The claim comes despite the Bank of England cutting its main interest rate to a record low of just 1.5%.
Tory housing spokesman Grant Shapps said it was "obscene" that some of the country's most vulnerable households were paying high interest at such a time.
He said a Conservative government would take action to create more competition in the home credit market.
The market is estimated to be worth £3bn a year but is dominated by just six companies.
Forcing companies to conform to the same data-sharing standards applied in the mainstream banking sector would allow consumers to switch more easily between lenders, said Mr Shapps.
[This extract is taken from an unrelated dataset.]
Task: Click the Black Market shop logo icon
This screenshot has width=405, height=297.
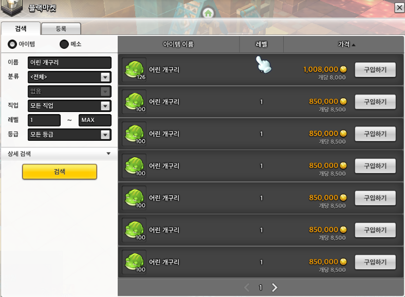Action: (x=12, y=7)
Tory plans for a free National Finance Advice Scheme would also help consumers choose cheaper borrowing options - like Credit Unions.
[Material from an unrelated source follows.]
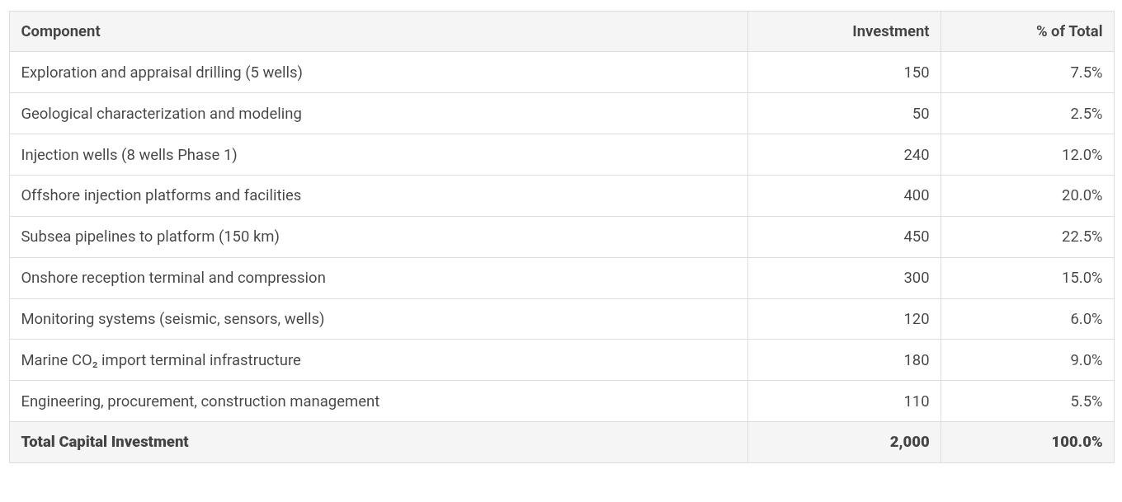1122x502 pixels.
Task: Select the Exploration and appraisal drilling row label
Action: pyautogui.click(x=162, y=73)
The plans follows research suggesting that as many as 79% of consumers did not understand vital terms like APR (annual percentage rate).
Home credit companies typically offer "payday" loans to tide people over periods of financial pressure.
Loans rarely exceed £1,000 and are usually paid back in instalments within three months.
Companies are often ready to make decisions within minutes and extend loans to people with less-than-perfect credit histories.
But borrowers taking out a loan of £200 for one month often find themselves paying back £250 or £300 - the equivalent of an APR of well over 1,000%.
Mr Shapps's report cited one company, QuickQuid, whose website states that "depending on the loan term, typical APRs will range from 1351.7% to 9889.3%".